— What the task requires —
Copy out the whole rat-catcher's account below, word for word.

— Text excerpt —
··········
“I’m the oldest canine fancier in London, and I’m the first that started ratting; in fact, I know I’m the oldest caterer in rat-killing in the metropolis. I began as a lad, and I had many noble friends, and was as good a man then as I am now. In fact, when I was seventeen or eighteen years of age I was just like what my boy is now. I used at that time to be a great public charakter, and had many liberal friends—very liberal friends. I used to give them rat sports, and I have kept to it ever since. My boy can handle rats now just as I used to then.
“Have I been bit by them? Aye, hundreds of times. Now, some people will say, ‘Rub yourself over with caraway and stuff, and then rats won’t bite you.’ But I give you my word and honour it’s all nonsense, sir.
··········
— Stored data —
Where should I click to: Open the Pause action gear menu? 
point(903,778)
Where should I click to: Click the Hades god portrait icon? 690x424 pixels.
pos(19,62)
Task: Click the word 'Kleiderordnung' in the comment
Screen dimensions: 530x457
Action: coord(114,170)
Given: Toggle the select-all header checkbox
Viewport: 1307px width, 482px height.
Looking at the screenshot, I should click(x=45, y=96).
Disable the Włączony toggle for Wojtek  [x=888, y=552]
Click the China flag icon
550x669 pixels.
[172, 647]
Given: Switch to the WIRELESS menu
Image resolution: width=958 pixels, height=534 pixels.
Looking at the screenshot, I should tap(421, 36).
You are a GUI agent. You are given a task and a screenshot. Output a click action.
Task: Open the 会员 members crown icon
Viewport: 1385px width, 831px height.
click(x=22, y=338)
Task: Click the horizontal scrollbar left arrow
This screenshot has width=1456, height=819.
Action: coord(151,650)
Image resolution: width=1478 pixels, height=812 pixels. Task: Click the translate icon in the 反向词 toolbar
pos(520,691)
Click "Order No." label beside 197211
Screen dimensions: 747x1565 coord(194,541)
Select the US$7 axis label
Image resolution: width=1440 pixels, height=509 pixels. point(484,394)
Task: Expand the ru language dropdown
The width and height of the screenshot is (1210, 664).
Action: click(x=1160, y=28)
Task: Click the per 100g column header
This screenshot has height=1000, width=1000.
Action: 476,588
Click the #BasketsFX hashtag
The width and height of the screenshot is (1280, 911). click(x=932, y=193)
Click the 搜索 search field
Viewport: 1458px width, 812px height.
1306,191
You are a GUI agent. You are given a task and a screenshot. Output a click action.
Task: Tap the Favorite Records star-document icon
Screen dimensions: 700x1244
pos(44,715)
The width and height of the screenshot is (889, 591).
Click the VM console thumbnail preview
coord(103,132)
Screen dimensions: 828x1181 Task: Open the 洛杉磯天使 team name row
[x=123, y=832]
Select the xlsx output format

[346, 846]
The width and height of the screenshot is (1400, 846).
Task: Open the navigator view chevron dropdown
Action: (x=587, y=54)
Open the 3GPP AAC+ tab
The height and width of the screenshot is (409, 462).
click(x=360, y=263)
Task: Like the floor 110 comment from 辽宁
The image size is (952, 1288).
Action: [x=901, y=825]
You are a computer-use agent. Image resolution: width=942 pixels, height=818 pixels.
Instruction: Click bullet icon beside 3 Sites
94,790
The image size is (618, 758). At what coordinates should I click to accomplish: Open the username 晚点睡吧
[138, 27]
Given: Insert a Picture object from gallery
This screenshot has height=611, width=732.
··········
— Solution —
“I’m the oldest canine fancier in London, and I’m the first that started ratting; in fact, I know I’m the oldest caterer in rat-killing in the metropolis. I began as a lad, and I had many noble friends, and was as good a man then as I am now. In fact, when I was seventeen or eighteen years of age I was just like what my boy is now. I used at that time to be a great public charakter, and had many liberal friends—very liberal friends. I used to give them rat sports, and I have kept to it ever since. My boy can handle rats now just as I used to then.
“Have I been bit by them? Aye, hundreds of times. Now, some people will say, ‘Rub yourself over with caraway and stuff, and then rats won’t bite you.’ But I give you my word and honour it’s all nonsense, sir.